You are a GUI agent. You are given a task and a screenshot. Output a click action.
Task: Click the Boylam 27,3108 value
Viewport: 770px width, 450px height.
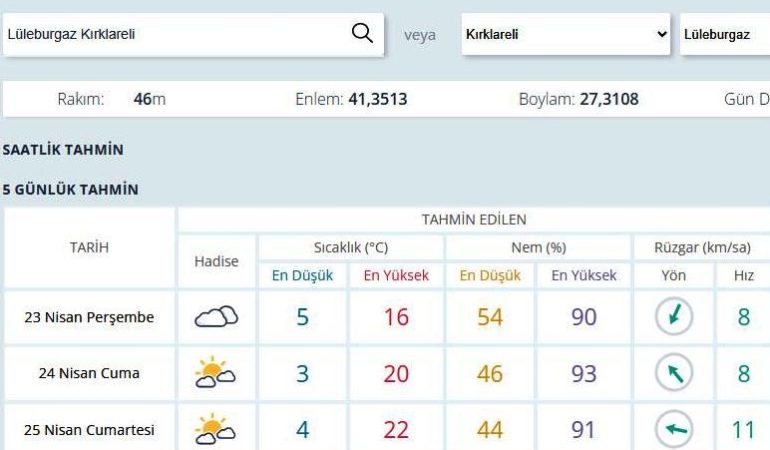point(608,99)
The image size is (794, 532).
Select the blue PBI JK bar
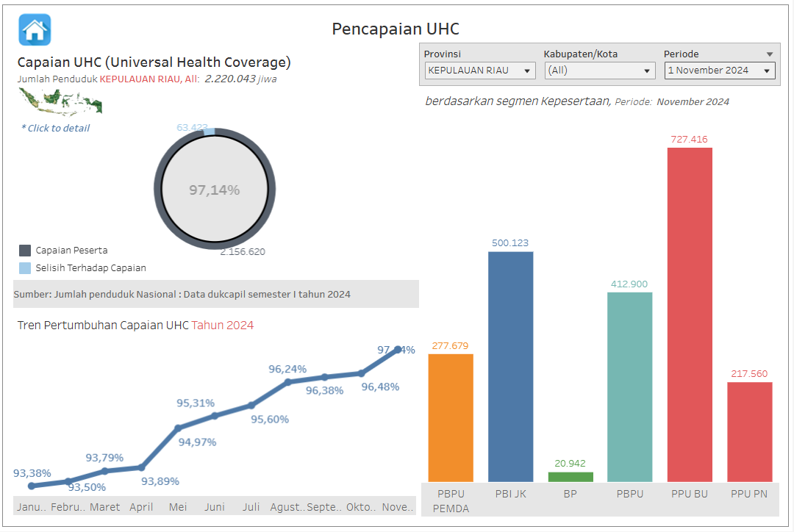click(510, 366)
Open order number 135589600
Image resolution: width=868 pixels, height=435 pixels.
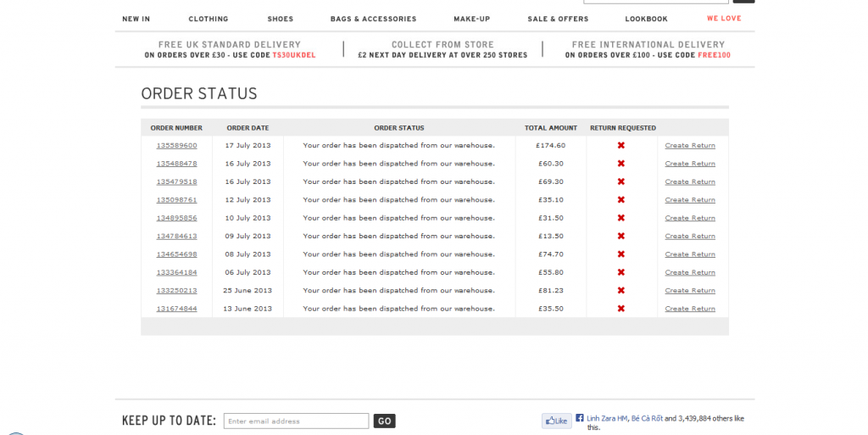pyautogui.click(x=176, y=146)
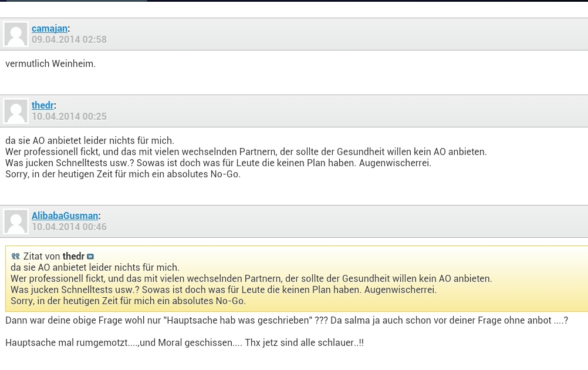The width and height of the screenshot is (588, 370).
Task: Click the line 'Hauptsache mal rumgemotzt'
Action: pos(184,343)
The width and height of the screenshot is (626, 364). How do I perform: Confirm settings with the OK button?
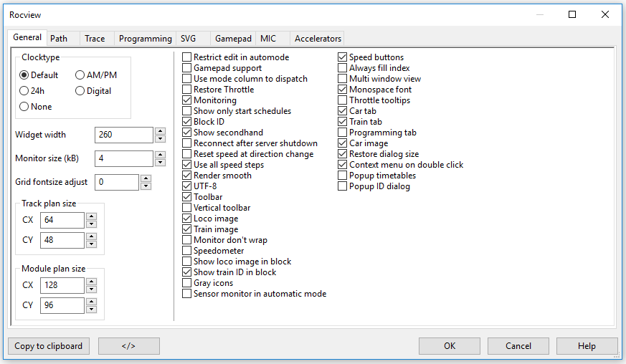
──────────
- _Directions for this task_:
Output a verbatim copy of all entries above; no pictures go in it.

- _Output_:
You are a GUI agent. You are given a task and a screenshot. Output a click action.
Task: Click the Boylam 27,3108 value
Viewport: 770px width, 450px height.
point(608,99)
The image size is (794, 532).
Select the blue PBI JK bar
click(510, 366)
Open order number 135589600
Image resolution: width=868 pixels, height=435 pixels.
pyautogui.click(x=176, y=146)
The width and height of the screenshot is (588, 370).
Task: Click the line 'Hauptsache mal rumgemotzt'
Action: pos(184,343)
The width and height of the screenshot is (626, 364). How do I perform: Confirm settings with the OK button?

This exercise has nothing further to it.